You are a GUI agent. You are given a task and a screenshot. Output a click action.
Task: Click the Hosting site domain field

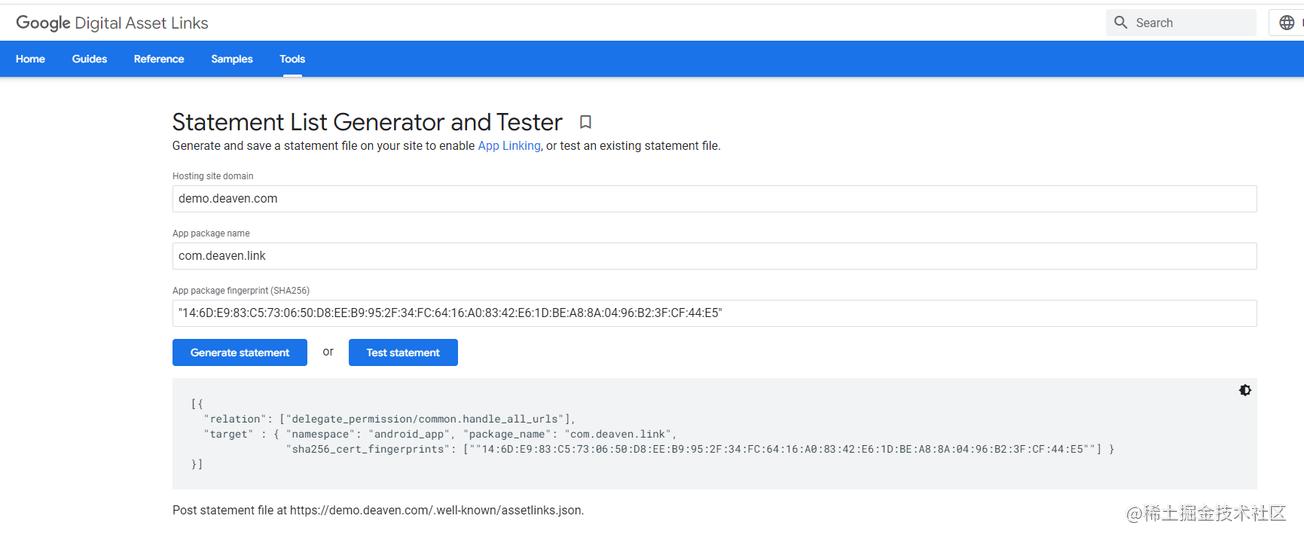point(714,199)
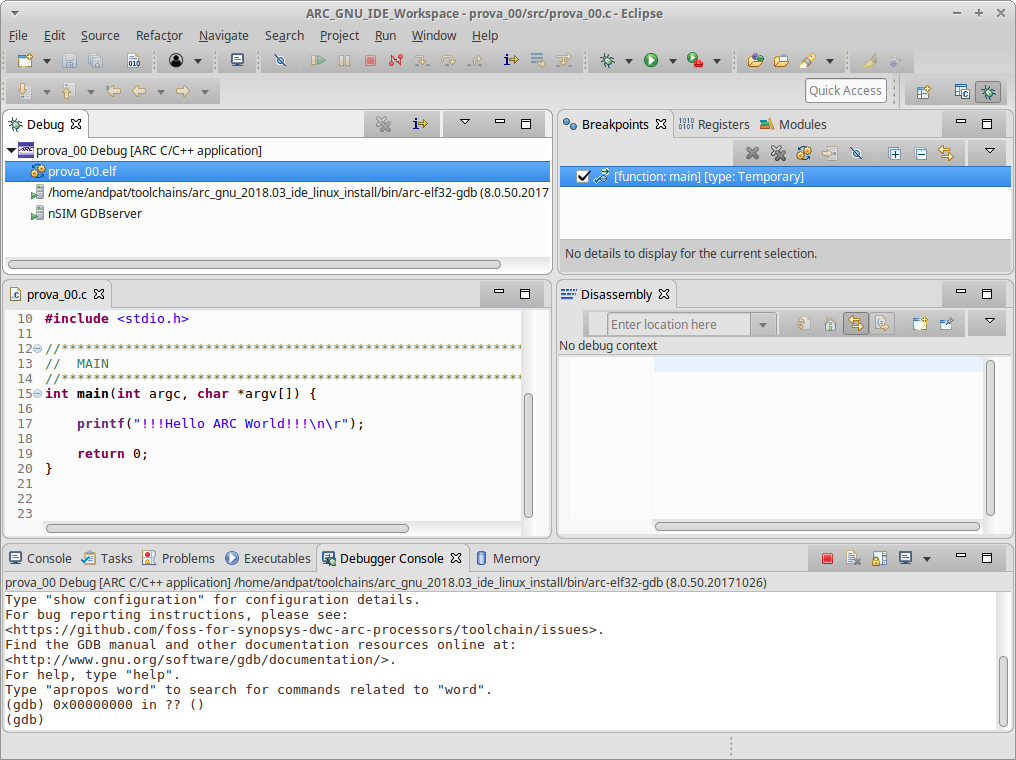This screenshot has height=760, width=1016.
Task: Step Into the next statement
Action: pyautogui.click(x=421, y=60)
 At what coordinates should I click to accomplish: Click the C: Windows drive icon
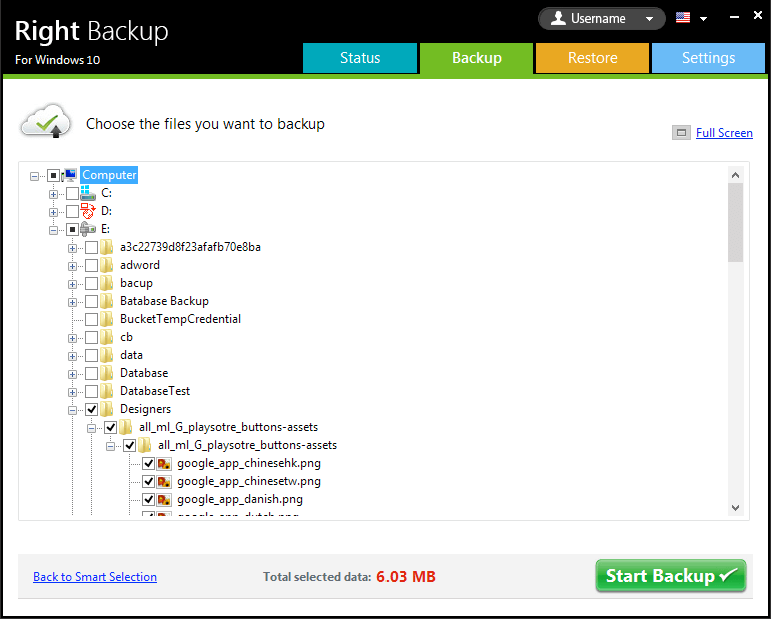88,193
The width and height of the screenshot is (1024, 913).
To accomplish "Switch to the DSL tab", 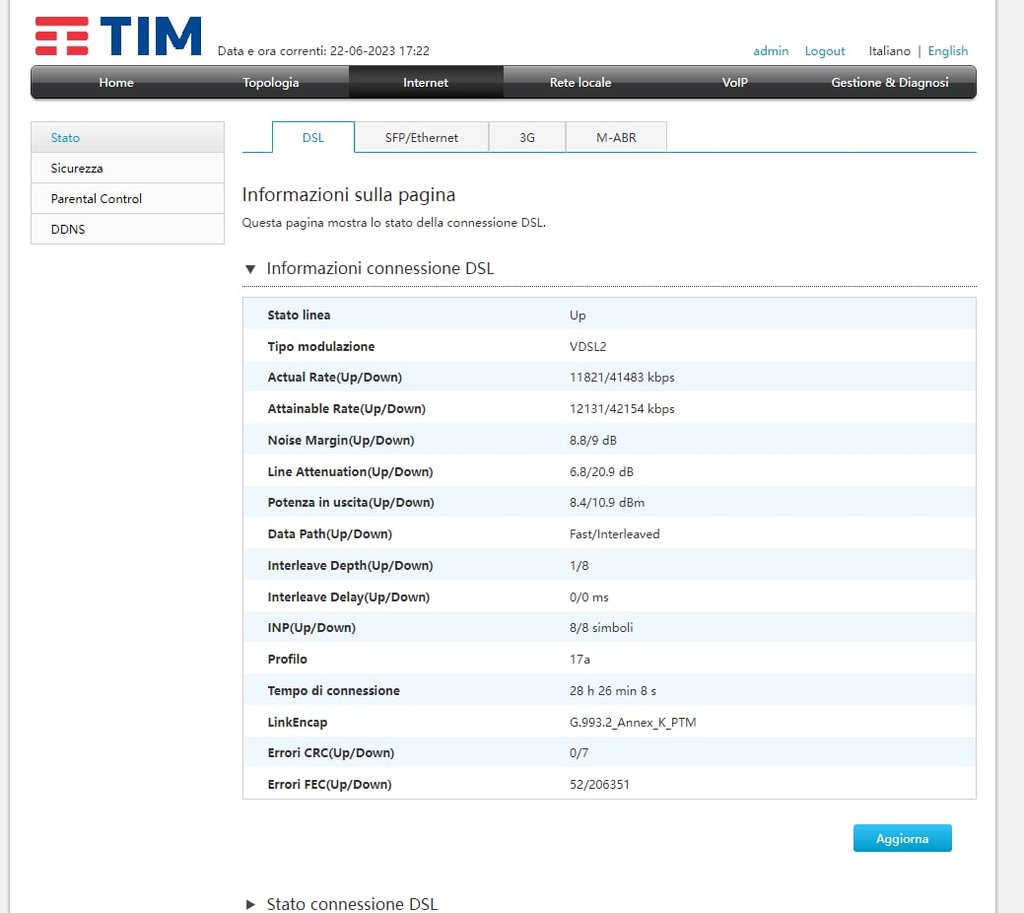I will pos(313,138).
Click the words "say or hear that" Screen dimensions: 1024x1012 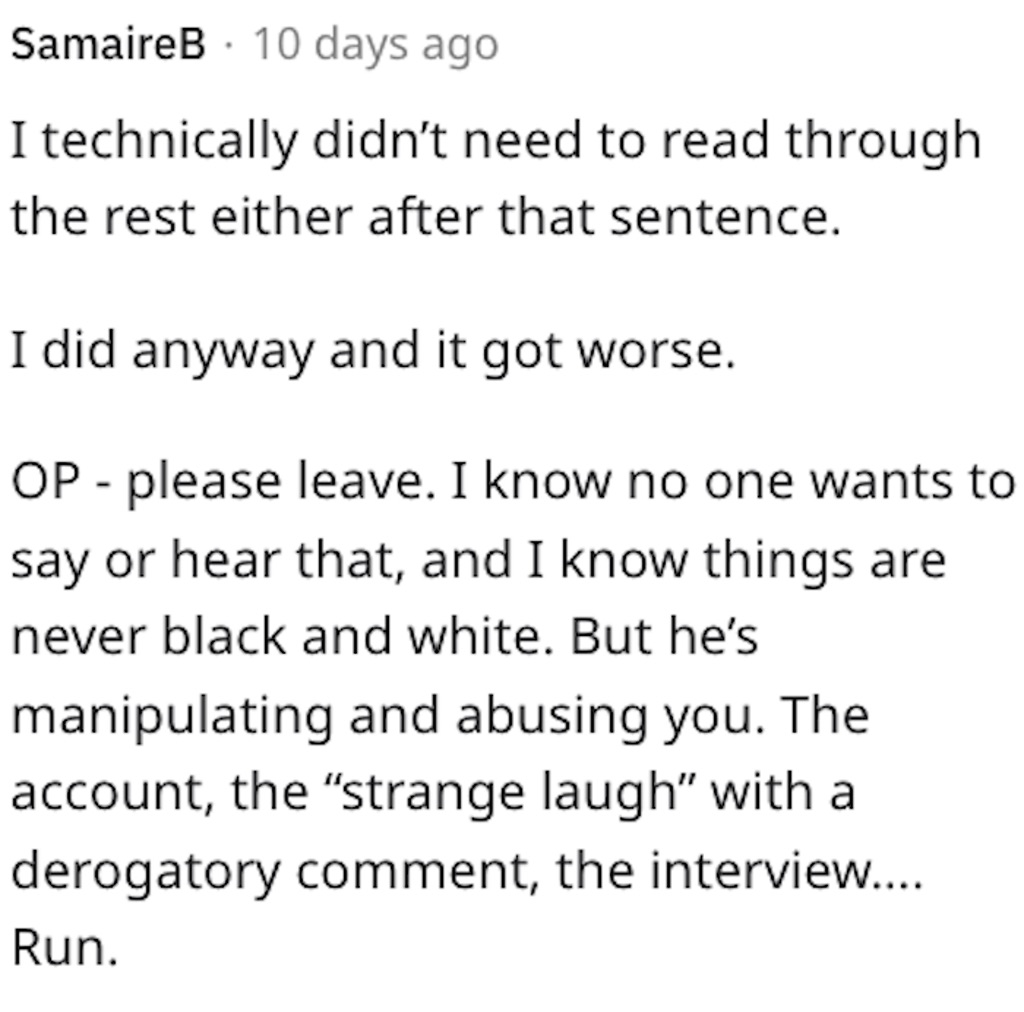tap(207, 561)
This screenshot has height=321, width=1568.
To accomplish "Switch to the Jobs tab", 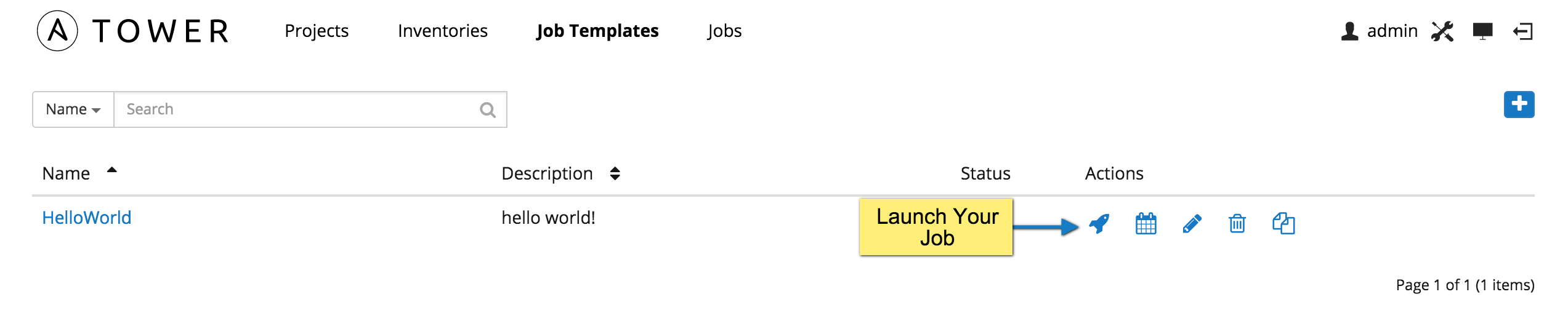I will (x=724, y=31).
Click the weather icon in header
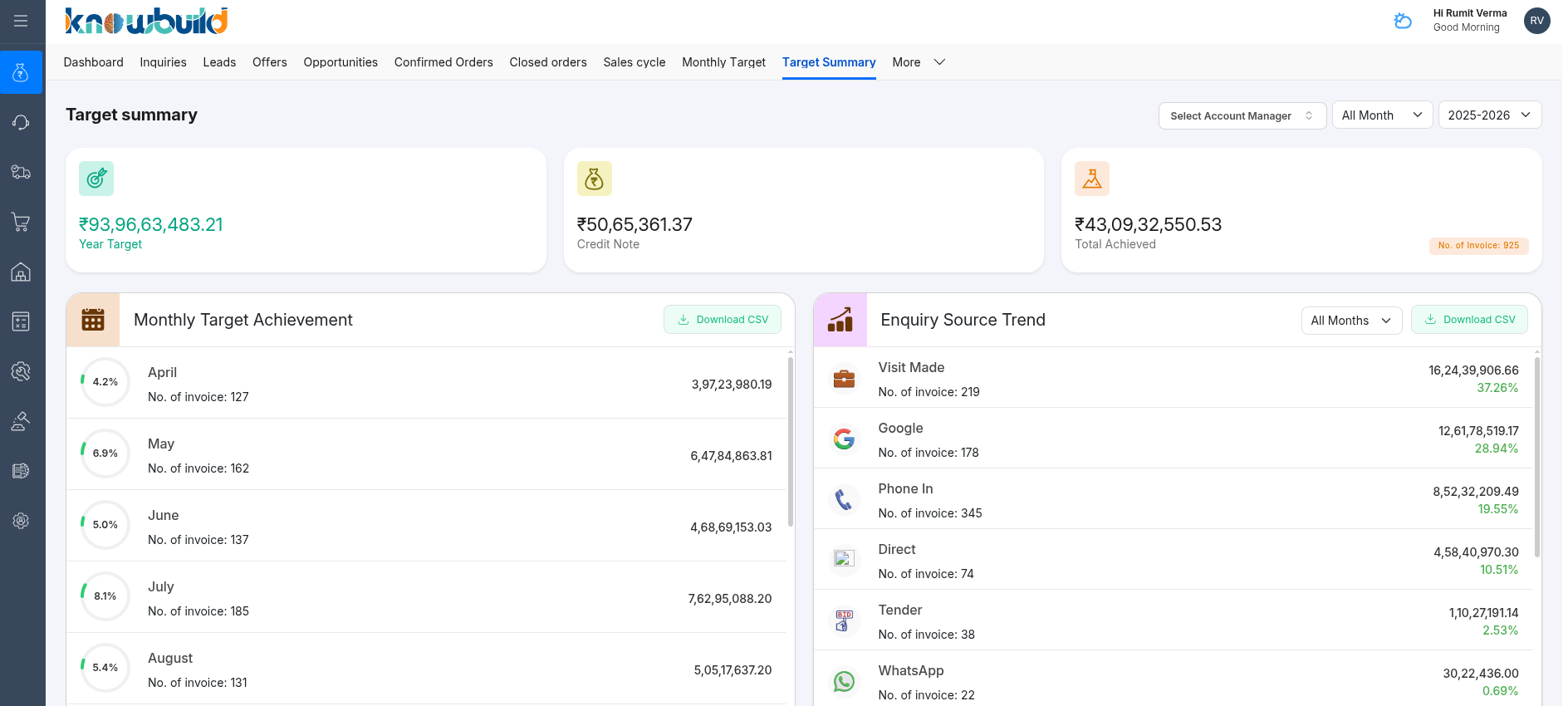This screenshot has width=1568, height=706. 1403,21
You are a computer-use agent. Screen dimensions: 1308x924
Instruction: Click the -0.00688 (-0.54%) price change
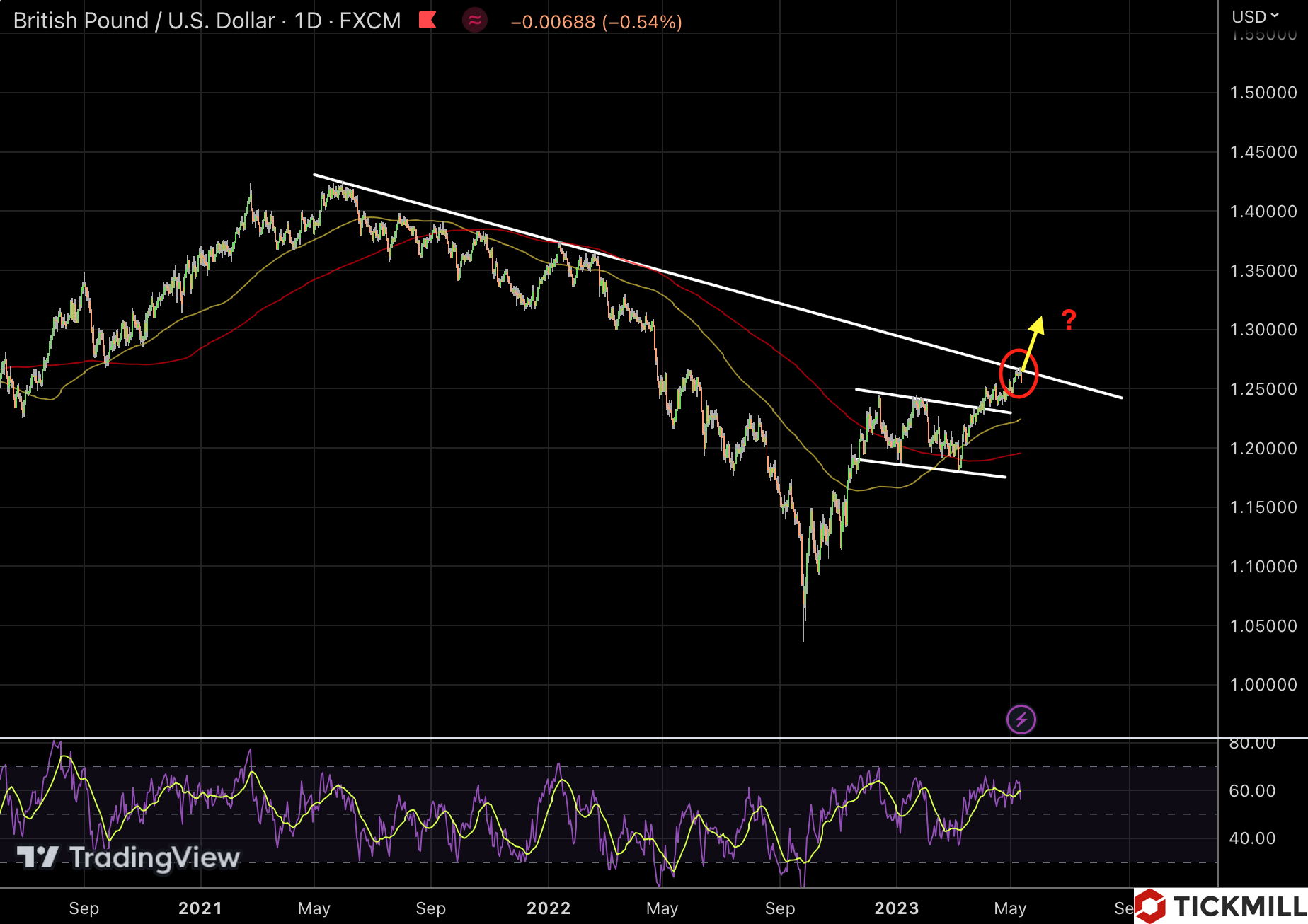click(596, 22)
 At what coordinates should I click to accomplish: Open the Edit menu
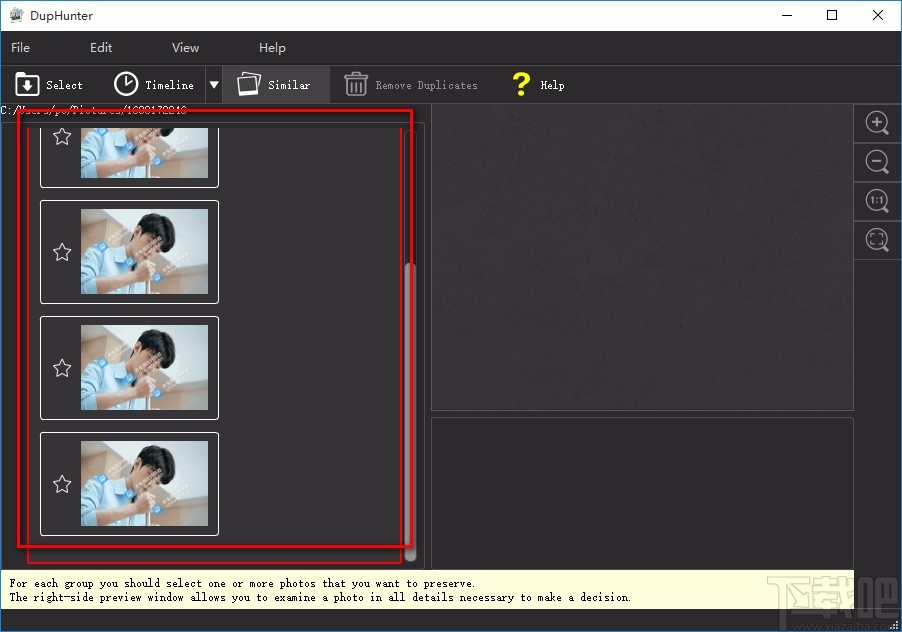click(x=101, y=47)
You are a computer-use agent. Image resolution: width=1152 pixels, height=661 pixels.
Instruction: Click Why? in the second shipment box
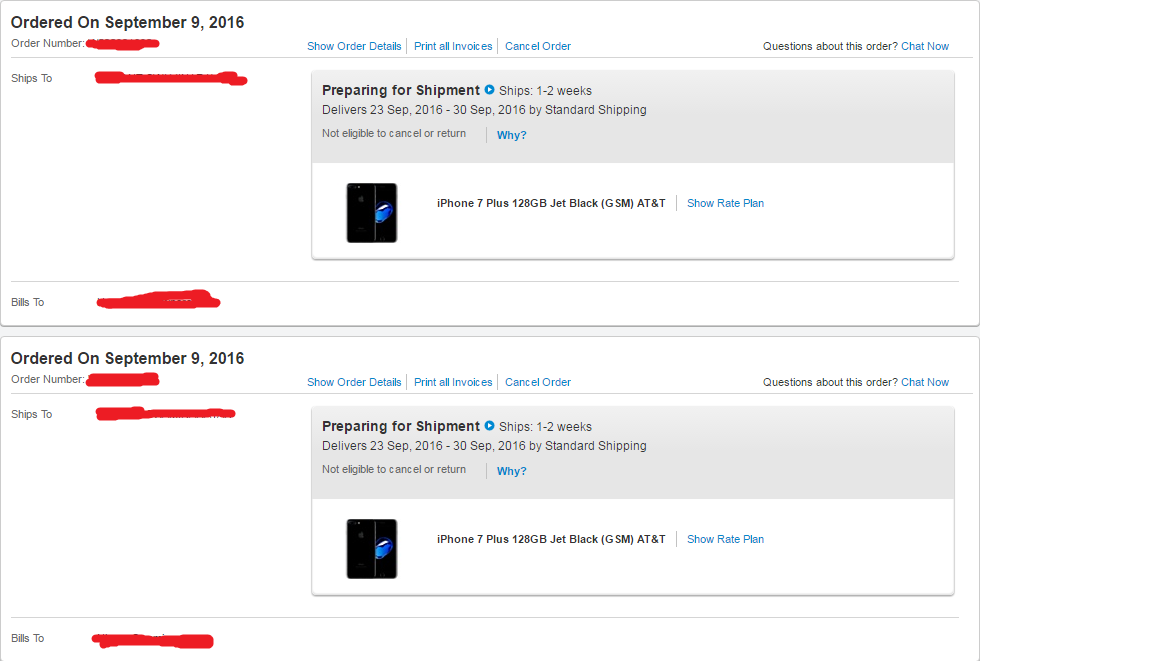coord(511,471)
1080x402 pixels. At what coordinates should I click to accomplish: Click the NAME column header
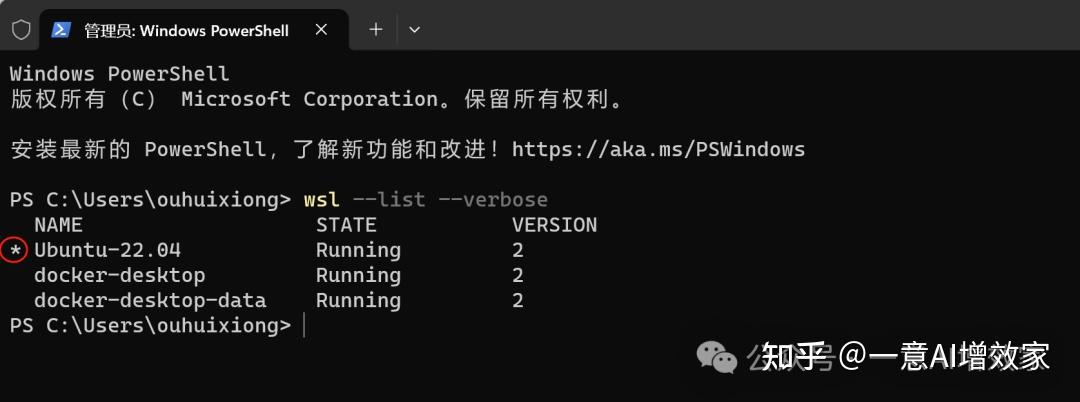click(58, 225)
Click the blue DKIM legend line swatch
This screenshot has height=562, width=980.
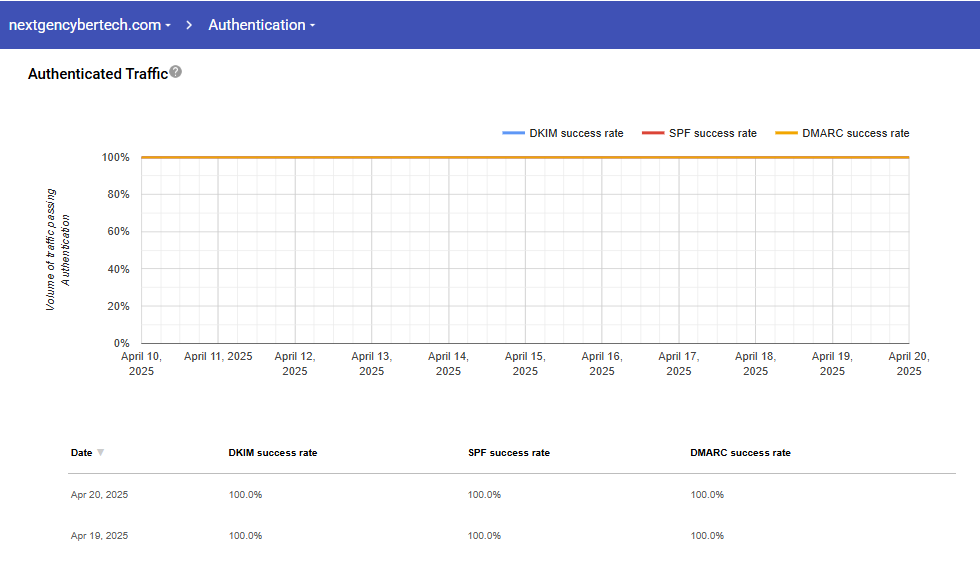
--
» Task details
When a line of the material holds "agent", count it once, and then give the final number alone.

» Your solution
3